Plug it into an agent:
import asyncio
from getpatter import Patter, Twilio, DeepgramSTT, GroqLLM, ElevenLabsTTS

phone = Patter(carrier=Twilio(), phone_number="+15550001234")

agent = phone.agent(
    stt=DeepgramSTT(),
    llm=GroqLLM(),                                          # GROQ_API_KEY from env
    tts=ElevenLabsTTS(voice_id="rachel"),
    system_prompt="You are a helpful assistant.",
    first_message="Hi, how can I help?",
)

asyncio.run(phone.serve(agent))

Supported models

Pricing in USD per 1M tokens.
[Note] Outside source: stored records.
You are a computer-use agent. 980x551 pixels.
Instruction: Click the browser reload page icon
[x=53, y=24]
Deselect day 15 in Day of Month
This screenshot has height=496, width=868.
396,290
Availability depends on account tier — Groq’s free tier rate-limits more aggressively than the paid plans.
ModelInputOutputNotes
llama-3.3-70b-versatile (default)$0.59$0.79General-purpose Llama 3.3, long context.
llama-3.1-8b-instant$0.05$0.08Cheapest fast option.
llama-3.3-70b-specdecn/an/aSpeculative decoding variant.
llama3-70b-8192n/an/aLlama 3, 8K context.
llama3-8b-8192n/an/aLlama 3, 8K context.
mixtral-8x7b-32768n/an/aMixtral MoE, 32K context.
gemma2-9b-itn/an/aGoogle Gemma 2 instruct.
Models without listed rates are available on the API but aren’t yet pinned to a LLM_PRICING entry — pass pricing={...} overrides if your dashboard needs cost figures for them.

Environment variables

VariableRequiredNotes
GROQ_API_KEYyesAuto-loaded when api_key / apiKey is omitted.

Options

OptionDefaultNotes
api_key / apiKeyNoneReads from GROQ_API_KEY when omitted.
model"llama-3.3-70b-versatile"Any Groq chat model id.
base_url / baseUrlhttps://api.groq.com/openai/v1Override the Groq endpoint (rarely needed).
temperature, max_tokens, top_p, seed, frequency_penalty, presence_penalty, stop, response_format, parallel_tool_calls, tool_choiceunsetAll forwarded to chat.completions.create. See the Groq API docs for accepted values.

Notes

  • Groq returns the standard OpenAI Chat Completions stream shape, so tool calls, JSON mode, and seeded sampling all work without provider-specific code.
  • Time-to-first-token on Groq’s LPU is typically < 200 ms for the 70B model and < 100 ms for the 8B model — well below most TTS startup latency.
  • Long-context calls (32K+) use Mixtral; everything else fits comfortably in the Llama 3.3 context.